5. De Raad overweegt als volgt.
5.1. Hij staat in de eerste plaats voor de beantwoording van de vraag of de rechtbank terecht heeft geoordeeld dat appellant in strijd heeft gehandeld met het gelijkheidsbeginsel. Bij ontkennende beantwoording van die vraag moet de Raad, gezien de grieven van betrokkene, antwoord geven op de vraag of appellant bij de berekening van de Zvr-tegemoetkoming terecht het volledige Abp-pensioen van betrokkene in aanmerking heeft genomen dan wel of hij op het pensioen in mindering had moeten brengen de door betrokkene ingevolge de gemaakte afspraken aan zijn ex-echtgenote gedane betalingen.
5.2. Bij de beantwoording van de eerste vraag stelt de Raad voorop dat, indien in dit geval de Wet VPS van toepassing zou zijn geweest, betrokkene jegens het Abp-fonds slechts aanspraak zou hebben gehad op een onvolledig pensioen en appellant slechts het bedrag van dat pensioen in aanmerking had kunnen nemen. Dat is anders bij de rechtsfiguur waarvan in dit geval gebruik is gemaakt. Daarbij is betrokkene zelf volledig pensioengerechtigd gebleven en heeft hij in het verlengde van het arrest Boon/Van Loon een betalingsverplichting op zich genomen zoals zich ook op andere gronden had kunnen voordoen. Er is daarmee geen sprake van gelijke of voor de toepassing van de Zvr gelijk te achten gevallen. Het gelijkheidsbeginsel dwingt appellant niet tot een gelijke behandeling van de gevallen waarin een beperkt pensioenrecht aan de orde is ingevolge toepassing van de Wet VPS en het geval van betrokkene, waarin na ontvangst van het gehele pensioen een gedeelte van het terzake ontvangen bedrag naar een ander wordt doorgesluisd. De omstandigheid dat betrokkene op grond van het arrest Boon/Van Loon verplicht was met zijn ex-echtgenote een regeling te treffen, doet aan het voorgaande niet af, nu deze verplichting ook op andere wijze dan thans is gedaan, bijvoorbeeld bij de boedelscheiding, had kunnen worden ingevuld. De Raad volgt de rechtbank dan ook niet in haar oordeel.
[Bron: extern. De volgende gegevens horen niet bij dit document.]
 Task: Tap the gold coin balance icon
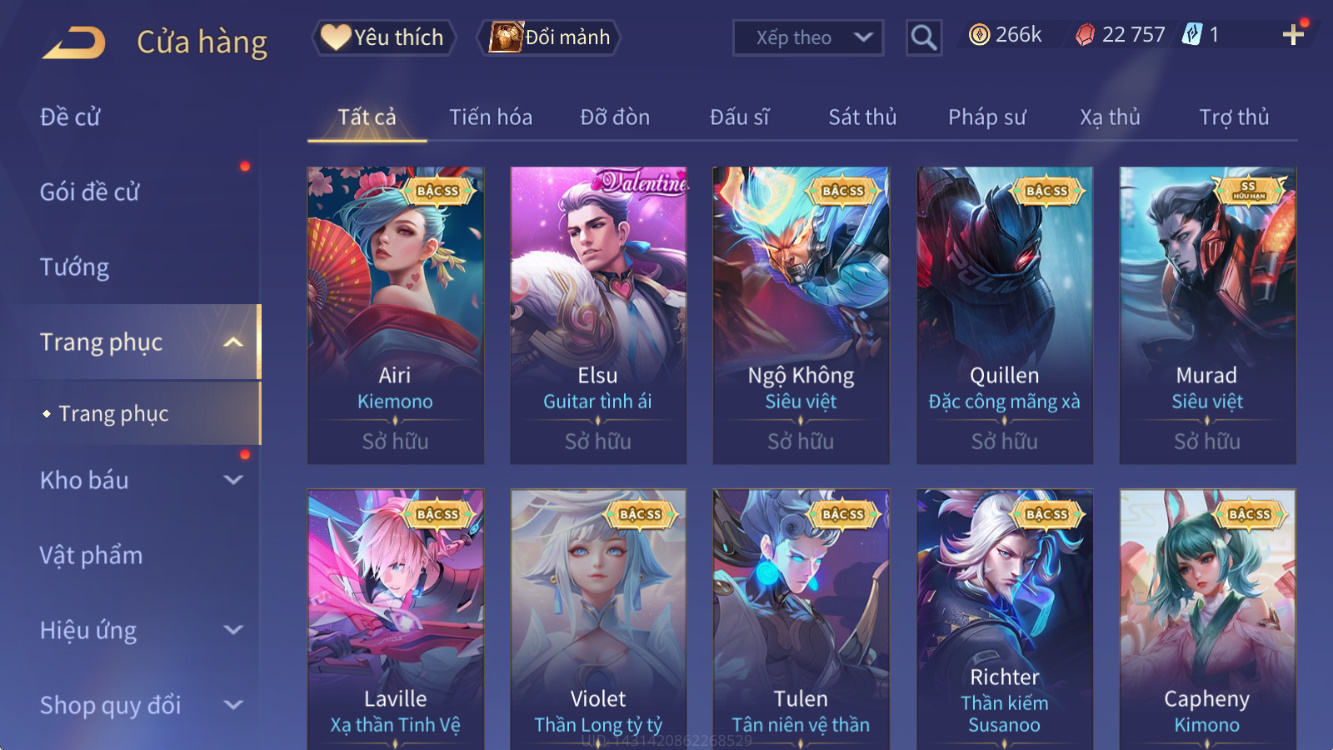point(979,35)
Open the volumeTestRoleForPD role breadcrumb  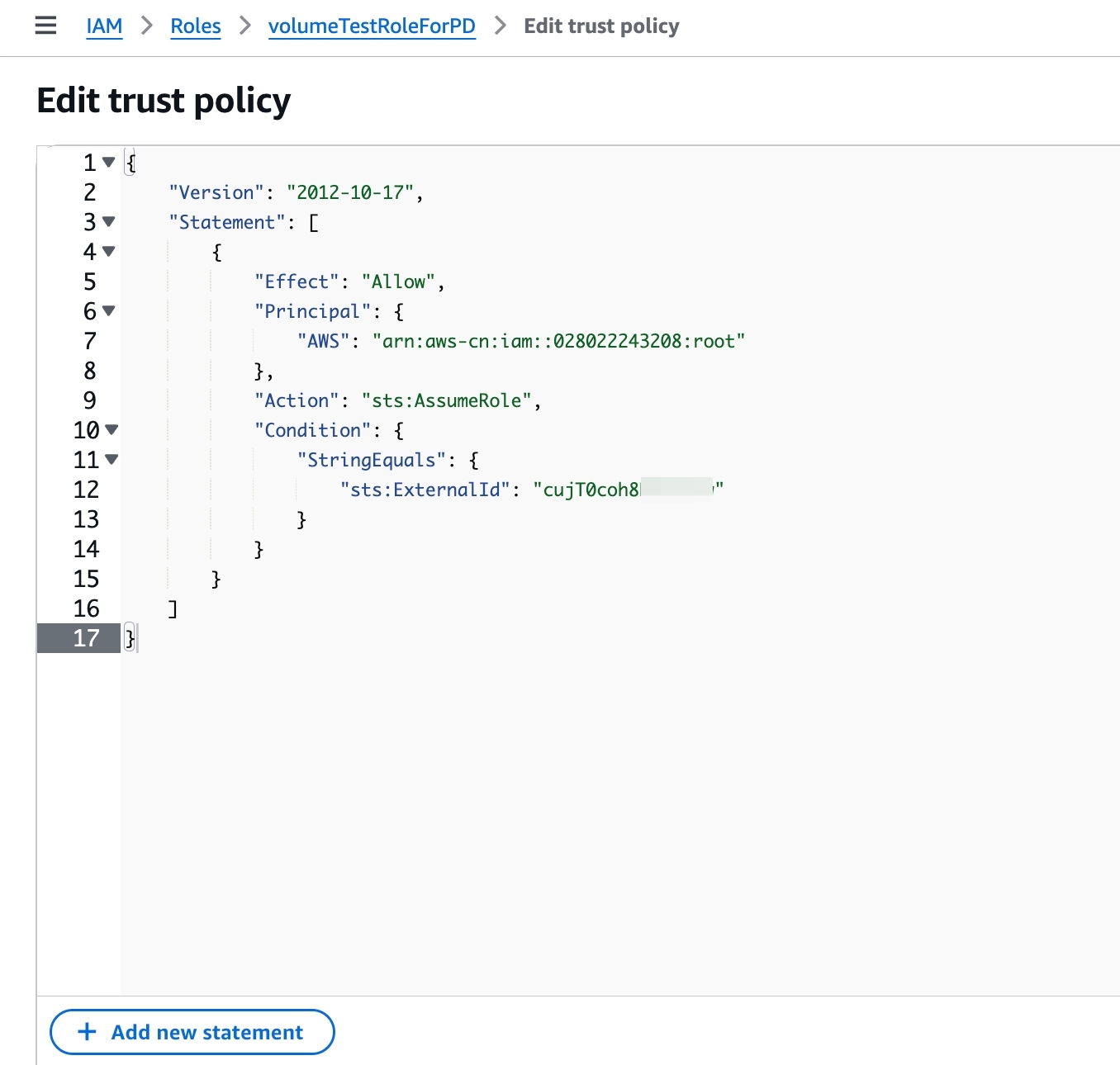tap(372, 26)
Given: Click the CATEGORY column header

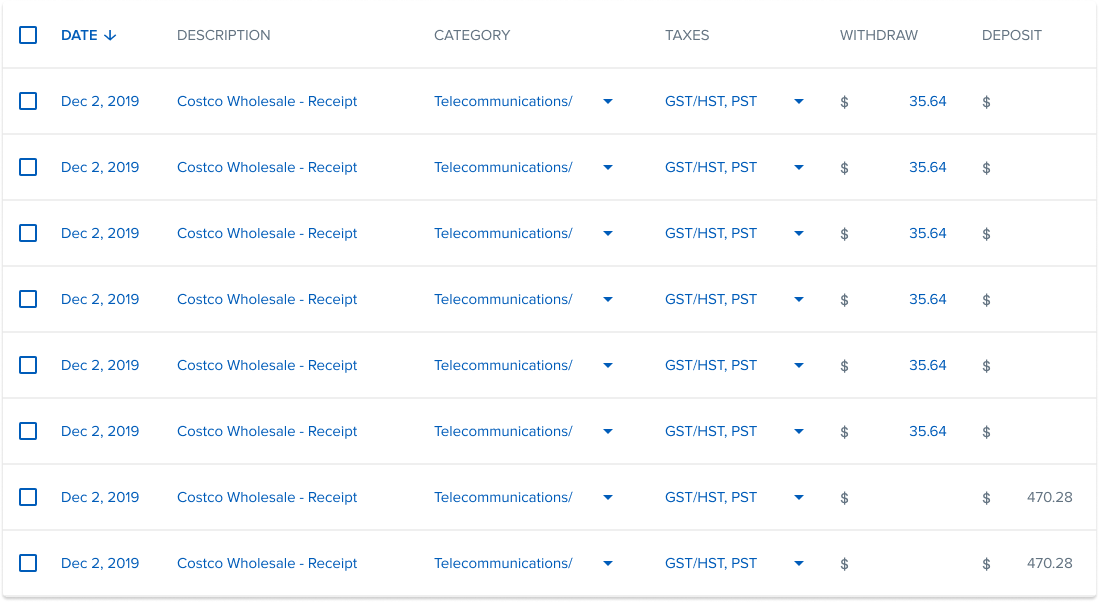Looking at the screenshot, I should (x=472, y=35).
5.3. Strikte toepassing van hetgeen met betrekking tot de in aanmerking te nemen inkomsten bij en krachtens de Zvr is geregeld, leidt tot het geheel in aanmerking nemen van het ouderdomspensioen dat door het Abp-fonds aan betrokkene over de aanvraagperiode is toegekend. Dat volledige pensioen is hem toen immers betaald, ter beschikking gesteld en dit moet worden gerekend tot de door hem in die periode genoten inkomsten.
6. De Raad komt aldus tot de conclusie dat het bestreden besluit in rechte stand kan houden en dat de aangevallen uitspraak moet worden vernietigd.
7. In het vorenstaande ziet de Raad geen aanleiding toepassing te geven aan artikel 8:75 van de Algemene wet bestuursrecht inzake vergoeding van proceskosten.
De Centrale Raad van Beroep;
Vernietigt de aangevallen uitspraak;
Verklaart het beroep tegen het besluit van 8 oktober 2004 ongegrond.
Deze uitspraak is gedaan door J.C.F. Talman als voorzitter en J.Th. Wolleswinkel en A.A.M. Mollee als leden. De beslissing is, in tegenwoordigheid van O.C. Boute als griffier, uitgesproken in het openbaar op 28 september 2006.